▶ **Action item**:
Send back the line that contains "Where should I" and all lines following it through the end of the data below, exactly, omitting pictures.

Dataset records Start Marker

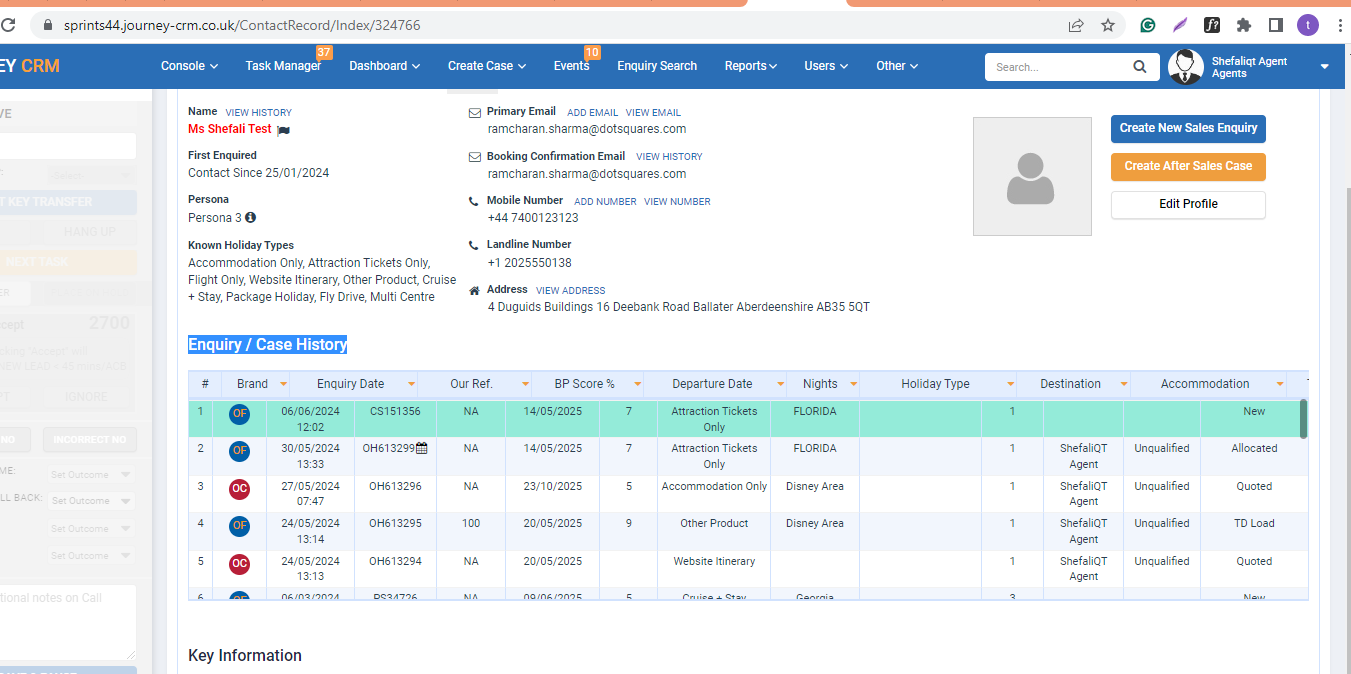Click into the header Search field
The width and height of the screenshot is (1351, 674).
tap(1058, 67)
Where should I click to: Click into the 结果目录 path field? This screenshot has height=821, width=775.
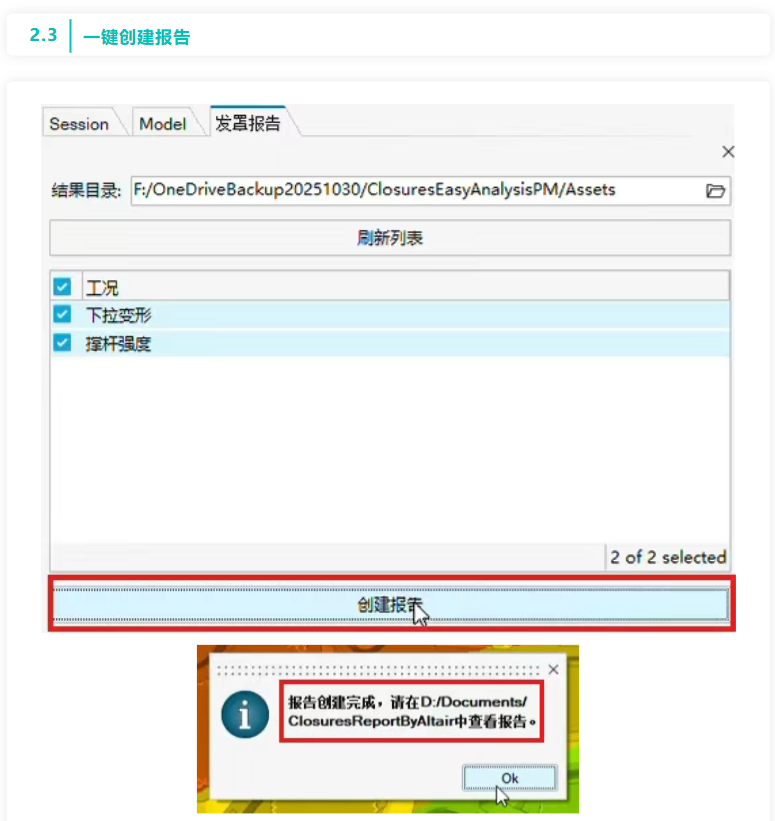[417, 191]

Dataset records End Marker

▶ **Answer space**:
Where should I click to: Click into the 结果目录 path field? This screenshot has height=821, width=775.
[417, 191]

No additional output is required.